2016 Volume 42 Issue 5 Pages 373-380
Sulfamethoxazole / trimethoprim (ST) is the most effective prophylaxis and the first-line treatment for Pneumocystis jirovecii pneumonia (PCP). Adverse reactions such as rash or fever to ST are more frequent and severe in human immunodeficiency virus (HIV)-infected patients as compared to uninfected individuals. Intravenous pentamidine isethionate (PTM) is recommended for patients who cannot tolerate ST, and oral suspension of atovaquone (ATQ) is the third alternative agent. The most common adverse effects of alternative therapies include severe dysglycemia, diarrhea and leukopenia with PTM; and nausea, rash and headache with ATQ. Such reactions limit continuation of the treatment for PCP.

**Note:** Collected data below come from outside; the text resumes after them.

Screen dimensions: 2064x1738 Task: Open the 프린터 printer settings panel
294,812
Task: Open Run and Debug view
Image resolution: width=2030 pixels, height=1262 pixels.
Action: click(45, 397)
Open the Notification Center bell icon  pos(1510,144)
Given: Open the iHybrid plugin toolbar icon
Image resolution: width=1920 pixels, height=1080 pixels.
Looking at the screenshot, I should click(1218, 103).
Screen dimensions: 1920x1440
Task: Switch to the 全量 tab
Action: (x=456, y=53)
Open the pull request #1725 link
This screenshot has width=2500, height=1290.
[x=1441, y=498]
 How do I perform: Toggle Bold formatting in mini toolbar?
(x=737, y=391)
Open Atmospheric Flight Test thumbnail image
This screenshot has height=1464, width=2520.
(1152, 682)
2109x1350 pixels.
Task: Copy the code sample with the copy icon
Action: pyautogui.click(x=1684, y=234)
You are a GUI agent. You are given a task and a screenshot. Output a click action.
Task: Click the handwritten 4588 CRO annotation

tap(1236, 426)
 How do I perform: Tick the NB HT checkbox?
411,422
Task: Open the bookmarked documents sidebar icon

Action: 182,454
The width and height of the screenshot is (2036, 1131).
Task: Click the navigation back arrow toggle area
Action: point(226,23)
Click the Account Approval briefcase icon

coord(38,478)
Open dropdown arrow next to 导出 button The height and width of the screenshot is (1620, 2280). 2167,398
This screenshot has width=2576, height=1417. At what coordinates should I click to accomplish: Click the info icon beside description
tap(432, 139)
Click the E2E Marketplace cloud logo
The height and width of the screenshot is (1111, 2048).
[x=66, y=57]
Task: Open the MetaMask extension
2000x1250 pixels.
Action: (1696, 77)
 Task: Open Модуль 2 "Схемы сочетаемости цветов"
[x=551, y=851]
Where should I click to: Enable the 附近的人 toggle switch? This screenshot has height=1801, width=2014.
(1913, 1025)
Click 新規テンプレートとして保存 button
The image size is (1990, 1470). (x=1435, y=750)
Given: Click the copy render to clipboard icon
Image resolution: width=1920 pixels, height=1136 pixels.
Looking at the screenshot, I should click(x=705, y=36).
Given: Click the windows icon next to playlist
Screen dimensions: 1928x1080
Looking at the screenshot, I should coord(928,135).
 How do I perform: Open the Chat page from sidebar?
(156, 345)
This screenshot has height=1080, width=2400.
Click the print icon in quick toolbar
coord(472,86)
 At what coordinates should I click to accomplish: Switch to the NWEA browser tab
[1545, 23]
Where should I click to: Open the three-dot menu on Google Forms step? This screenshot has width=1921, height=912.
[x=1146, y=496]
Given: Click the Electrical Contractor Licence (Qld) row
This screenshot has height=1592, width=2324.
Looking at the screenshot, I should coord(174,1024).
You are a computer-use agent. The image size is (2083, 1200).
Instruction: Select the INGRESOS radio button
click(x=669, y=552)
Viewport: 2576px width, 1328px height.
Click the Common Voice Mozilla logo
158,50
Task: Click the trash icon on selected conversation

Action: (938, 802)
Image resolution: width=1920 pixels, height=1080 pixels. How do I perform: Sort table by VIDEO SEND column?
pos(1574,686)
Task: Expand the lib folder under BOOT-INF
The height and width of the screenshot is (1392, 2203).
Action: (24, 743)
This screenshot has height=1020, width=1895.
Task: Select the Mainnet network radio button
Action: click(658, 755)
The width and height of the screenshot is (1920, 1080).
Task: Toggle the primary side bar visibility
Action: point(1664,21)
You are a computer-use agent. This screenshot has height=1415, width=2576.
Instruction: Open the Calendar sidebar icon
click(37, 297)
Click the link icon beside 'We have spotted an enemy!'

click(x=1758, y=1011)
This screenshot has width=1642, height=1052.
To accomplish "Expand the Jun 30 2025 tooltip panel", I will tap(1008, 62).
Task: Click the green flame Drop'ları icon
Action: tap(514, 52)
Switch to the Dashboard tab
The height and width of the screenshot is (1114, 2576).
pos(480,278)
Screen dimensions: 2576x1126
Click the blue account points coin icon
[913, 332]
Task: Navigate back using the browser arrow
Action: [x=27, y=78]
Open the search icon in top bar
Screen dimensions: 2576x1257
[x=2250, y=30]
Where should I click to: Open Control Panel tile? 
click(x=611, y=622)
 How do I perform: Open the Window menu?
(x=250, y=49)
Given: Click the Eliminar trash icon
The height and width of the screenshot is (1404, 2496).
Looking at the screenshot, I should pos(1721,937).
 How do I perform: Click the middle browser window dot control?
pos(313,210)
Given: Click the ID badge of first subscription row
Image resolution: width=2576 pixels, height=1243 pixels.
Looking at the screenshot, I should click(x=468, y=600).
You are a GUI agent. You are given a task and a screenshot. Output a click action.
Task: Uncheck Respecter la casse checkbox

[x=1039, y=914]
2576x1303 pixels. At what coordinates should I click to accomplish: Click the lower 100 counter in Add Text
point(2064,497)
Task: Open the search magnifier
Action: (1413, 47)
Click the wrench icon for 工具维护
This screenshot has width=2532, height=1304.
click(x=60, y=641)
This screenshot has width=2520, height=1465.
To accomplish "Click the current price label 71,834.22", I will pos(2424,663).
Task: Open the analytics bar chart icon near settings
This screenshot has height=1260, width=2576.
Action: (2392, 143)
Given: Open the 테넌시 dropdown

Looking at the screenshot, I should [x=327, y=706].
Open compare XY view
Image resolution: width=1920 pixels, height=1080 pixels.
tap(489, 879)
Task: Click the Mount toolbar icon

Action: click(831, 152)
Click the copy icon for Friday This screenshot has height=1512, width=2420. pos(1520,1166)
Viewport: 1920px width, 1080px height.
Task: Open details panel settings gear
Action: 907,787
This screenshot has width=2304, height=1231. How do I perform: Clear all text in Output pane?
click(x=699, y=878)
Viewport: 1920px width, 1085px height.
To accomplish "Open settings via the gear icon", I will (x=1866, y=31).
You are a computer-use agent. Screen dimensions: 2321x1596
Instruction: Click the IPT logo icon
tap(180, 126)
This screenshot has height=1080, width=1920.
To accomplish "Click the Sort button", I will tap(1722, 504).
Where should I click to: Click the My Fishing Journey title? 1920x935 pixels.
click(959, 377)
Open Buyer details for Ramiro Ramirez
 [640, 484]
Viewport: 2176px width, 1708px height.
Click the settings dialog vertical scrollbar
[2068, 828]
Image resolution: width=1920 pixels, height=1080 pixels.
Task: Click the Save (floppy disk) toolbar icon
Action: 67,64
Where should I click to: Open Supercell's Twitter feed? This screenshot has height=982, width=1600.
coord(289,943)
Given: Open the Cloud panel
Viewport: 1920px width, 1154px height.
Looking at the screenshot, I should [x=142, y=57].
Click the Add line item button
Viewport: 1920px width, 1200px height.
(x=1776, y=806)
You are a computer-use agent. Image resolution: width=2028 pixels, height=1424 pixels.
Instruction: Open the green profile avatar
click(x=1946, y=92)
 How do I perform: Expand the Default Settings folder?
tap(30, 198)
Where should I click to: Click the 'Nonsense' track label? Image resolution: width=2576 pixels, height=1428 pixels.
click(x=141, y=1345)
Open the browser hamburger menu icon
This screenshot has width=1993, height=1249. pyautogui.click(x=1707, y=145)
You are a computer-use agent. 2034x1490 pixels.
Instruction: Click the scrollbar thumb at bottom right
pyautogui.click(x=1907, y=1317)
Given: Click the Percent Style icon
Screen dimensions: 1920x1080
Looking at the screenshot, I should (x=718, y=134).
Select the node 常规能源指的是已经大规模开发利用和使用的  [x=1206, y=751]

A 35-year-old HIV-infected female with PCP was given ST. She presented with systemic rash, fever, nausea and vomiting by ST. PTM was administered to her as an alternative agent. However, it was discontinued because of diarrhea, vomiting and leukopenia. Therefore, we gave her ATQ as the third alternative agent. However, it was discontinued because of systemic eruption with the itching. Although we resumed PTM, it was discontinued because of similar side effects to the initial administration. We chose ATQ that had fewer side effects than others, and tried desensitization. It was successful and secondary prophylaxis of PCP was also possible.
This case suggests a likelihood that desensitization to ATQ can be beneficial for the patients suffering from the treatment and prevention of HIV-related PCP by the adverse events due to ST, PTM and ATQ.